§ **Your goal**: Every line below that holds the word "Remove" must be listed.

§ **Stored data**:

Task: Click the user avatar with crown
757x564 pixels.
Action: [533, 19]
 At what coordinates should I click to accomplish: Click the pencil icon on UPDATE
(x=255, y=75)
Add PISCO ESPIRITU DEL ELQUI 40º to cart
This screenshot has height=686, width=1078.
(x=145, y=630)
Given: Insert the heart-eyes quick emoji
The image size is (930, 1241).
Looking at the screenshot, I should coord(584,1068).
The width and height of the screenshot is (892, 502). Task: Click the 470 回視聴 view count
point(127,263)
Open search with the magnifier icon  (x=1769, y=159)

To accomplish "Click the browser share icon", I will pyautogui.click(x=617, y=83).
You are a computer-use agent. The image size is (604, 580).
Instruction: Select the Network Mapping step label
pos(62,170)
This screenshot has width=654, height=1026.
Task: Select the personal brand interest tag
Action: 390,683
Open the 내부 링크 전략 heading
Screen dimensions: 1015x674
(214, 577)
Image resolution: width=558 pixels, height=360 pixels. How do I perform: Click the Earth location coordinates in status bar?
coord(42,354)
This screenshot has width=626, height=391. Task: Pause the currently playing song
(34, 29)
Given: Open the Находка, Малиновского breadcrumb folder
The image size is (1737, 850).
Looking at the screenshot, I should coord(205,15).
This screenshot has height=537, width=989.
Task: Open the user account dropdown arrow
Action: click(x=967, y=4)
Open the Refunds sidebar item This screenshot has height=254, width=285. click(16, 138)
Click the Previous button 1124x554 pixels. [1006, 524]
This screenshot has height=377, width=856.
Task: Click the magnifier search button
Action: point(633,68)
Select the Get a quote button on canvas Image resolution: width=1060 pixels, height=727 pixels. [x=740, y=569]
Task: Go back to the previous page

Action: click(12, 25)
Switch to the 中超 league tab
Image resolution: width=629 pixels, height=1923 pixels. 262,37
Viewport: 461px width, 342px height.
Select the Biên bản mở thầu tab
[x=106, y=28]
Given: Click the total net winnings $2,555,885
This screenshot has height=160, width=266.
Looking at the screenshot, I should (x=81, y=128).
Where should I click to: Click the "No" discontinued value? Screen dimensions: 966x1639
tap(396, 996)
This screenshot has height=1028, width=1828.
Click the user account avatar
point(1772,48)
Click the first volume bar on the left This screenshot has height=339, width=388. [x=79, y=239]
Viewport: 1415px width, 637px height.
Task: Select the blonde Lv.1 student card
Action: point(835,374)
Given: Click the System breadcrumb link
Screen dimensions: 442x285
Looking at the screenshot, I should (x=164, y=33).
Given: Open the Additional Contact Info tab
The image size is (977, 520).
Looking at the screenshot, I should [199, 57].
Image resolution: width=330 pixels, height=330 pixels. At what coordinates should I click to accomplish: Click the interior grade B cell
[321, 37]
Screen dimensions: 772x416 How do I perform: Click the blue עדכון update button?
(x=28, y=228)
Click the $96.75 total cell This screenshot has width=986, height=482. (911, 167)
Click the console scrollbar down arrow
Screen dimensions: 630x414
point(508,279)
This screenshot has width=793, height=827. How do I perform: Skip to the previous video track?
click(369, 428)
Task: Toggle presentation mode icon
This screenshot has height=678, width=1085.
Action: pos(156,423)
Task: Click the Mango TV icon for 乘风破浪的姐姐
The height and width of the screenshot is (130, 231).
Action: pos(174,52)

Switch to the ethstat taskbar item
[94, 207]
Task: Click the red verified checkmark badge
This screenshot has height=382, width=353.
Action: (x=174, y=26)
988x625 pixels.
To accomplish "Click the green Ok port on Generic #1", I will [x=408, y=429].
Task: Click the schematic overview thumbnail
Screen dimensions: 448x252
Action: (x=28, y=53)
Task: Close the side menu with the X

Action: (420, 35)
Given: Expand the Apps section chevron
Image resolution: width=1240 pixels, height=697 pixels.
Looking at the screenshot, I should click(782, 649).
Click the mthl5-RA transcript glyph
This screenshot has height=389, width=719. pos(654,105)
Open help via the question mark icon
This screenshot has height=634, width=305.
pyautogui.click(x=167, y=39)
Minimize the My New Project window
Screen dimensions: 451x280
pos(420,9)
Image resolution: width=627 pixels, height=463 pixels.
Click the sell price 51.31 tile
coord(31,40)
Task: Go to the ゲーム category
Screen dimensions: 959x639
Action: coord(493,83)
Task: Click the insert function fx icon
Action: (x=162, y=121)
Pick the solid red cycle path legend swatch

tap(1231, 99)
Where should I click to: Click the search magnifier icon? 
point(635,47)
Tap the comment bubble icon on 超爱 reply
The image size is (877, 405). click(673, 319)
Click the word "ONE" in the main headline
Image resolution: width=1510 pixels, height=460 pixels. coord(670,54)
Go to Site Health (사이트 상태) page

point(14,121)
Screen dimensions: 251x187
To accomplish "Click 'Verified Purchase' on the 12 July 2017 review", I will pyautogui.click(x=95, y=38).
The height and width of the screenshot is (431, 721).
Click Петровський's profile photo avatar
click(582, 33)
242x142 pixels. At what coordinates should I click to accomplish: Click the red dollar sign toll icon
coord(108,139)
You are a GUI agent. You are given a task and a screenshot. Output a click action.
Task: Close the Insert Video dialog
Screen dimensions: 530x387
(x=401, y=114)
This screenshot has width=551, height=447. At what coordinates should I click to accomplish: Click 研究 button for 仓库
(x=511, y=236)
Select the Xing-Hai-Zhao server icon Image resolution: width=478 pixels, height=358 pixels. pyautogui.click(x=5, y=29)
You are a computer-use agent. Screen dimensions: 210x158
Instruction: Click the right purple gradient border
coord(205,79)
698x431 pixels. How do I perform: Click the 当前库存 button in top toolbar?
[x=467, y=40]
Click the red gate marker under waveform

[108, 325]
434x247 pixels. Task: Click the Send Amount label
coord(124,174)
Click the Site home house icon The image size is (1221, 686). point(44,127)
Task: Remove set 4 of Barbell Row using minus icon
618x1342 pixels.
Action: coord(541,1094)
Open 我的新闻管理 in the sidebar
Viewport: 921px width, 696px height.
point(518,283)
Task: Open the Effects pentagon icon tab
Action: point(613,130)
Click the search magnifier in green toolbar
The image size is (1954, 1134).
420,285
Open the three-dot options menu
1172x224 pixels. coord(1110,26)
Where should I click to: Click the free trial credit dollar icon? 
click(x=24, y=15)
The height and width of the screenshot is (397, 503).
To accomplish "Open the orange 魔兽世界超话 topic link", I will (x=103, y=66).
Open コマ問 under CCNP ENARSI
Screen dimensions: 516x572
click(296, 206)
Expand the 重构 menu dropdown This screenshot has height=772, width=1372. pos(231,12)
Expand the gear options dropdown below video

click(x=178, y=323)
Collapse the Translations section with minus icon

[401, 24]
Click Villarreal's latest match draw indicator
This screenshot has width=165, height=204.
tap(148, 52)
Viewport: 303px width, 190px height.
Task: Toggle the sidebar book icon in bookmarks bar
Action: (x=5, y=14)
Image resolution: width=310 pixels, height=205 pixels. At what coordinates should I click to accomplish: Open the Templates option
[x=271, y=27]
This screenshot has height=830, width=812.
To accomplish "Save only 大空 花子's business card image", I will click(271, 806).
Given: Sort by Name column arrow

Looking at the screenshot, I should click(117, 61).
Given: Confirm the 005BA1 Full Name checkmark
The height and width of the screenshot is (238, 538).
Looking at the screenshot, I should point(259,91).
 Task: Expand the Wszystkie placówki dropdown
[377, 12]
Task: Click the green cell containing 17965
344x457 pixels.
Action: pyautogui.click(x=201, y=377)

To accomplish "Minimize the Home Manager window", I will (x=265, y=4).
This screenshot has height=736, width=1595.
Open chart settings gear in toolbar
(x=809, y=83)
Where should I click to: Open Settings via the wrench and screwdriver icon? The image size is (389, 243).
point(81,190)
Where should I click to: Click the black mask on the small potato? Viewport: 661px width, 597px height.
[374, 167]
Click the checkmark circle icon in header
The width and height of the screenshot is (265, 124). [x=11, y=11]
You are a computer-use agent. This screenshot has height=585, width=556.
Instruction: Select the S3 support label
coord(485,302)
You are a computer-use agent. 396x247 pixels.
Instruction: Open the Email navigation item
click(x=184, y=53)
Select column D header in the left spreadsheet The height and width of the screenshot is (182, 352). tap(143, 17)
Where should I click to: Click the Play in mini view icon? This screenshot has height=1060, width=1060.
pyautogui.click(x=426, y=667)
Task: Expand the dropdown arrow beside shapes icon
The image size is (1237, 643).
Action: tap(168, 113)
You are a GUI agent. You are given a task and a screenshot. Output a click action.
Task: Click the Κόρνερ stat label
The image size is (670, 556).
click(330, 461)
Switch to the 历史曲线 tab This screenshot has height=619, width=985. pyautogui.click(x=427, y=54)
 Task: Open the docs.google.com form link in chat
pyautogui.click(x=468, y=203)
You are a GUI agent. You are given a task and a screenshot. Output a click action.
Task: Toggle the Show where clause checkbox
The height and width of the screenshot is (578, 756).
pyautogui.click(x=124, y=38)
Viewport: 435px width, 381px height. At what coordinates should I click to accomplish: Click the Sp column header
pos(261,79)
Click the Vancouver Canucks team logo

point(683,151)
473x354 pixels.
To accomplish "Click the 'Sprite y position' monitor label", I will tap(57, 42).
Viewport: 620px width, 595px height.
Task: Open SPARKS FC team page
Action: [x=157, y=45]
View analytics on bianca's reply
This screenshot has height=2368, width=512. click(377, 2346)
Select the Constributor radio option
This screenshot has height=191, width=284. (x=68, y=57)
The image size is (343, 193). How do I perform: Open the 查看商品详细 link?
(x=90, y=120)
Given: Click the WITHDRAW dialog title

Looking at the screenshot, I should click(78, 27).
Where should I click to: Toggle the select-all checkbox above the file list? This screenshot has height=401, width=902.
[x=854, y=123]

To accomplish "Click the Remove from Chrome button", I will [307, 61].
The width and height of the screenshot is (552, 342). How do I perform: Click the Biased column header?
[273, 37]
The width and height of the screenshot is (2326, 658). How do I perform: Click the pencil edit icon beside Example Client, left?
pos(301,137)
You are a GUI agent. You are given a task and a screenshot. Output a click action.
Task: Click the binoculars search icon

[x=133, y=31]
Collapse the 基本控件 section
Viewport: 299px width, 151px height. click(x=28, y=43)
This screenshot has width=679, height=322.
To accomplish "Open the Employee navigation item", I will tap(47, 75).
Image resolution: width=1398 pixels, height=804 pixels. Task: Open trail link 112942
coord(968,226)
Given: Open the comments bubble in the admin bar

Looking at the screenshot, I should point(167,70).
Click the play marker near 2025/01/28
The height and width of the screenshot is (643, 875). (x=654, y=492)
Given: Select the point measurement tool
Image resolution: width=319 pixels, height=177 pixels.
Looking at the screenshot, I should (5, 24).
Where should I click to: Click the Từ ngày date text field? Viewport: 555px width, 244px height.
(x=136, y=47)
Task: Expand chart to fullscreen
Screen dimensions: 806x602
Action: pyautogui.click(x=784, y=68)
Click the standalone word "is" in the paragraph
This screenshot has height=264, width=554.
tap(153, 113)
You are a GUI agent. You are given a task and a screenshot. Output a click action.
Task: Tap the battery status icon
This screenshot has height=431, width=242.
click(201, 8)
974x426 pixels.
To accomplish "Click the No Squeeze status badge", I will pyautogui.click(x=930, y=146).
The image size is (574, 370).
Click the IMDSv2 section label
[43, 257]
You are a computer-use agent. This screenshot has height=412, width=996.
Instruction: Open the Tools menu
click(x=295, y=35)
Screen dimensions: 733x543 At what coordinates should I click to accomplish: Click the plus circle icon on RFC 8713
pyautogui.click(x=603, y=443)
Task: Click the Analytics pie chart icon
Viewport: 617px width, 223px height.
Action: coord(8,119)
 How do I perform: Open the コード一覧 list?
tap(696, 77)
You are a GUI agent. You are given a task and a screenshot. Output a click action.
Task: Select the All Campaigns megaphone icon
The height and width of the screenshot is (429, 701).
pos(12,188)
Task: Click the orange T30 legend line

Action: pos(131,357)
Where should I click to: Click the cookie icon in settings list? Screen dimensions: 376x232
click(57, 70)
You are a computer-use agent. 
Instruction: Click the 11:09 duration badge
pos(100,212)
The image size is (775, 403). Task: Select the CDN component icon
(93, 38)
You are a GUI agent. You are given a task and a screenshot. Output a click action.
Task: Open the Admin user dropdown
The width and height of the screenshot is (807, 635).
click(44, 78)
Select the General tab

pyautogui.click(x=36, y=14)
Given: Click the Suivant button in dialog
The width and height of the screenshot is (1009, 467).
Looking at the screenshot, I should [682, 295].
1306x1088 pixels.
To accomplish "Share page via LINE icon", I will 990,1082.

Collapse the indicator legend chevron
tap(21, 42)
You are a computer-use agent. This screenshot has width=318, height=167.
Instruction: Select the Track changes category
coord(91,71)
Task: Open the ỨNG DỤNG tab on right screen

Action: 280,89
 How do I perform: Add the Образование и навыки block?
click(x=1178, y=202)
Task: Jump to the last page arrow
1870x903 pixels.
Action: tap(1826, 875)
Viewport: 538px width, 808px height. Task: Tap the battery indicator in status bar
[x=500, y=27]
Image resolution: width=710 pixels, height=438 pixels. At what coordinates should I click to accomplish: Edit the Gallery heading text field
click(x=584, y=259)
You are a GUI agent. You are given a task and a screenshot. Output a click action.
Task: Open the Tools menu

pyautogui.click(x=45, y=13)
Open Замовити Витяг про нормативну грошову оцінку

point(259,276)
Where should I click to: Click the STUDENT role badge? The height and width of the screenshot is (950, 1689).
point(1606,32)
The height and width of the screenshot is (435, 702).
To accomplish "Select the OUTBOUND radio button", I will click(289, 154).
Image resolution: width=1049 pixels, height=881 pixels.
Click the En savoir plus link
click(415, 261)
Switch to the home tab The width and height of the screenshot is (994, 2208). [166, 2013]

§ **Result of this task**:
Task: Remove set 4 of Barbell Row using minus icon
To accomplish "Click the Remove from Chrome button", I will [307, 61].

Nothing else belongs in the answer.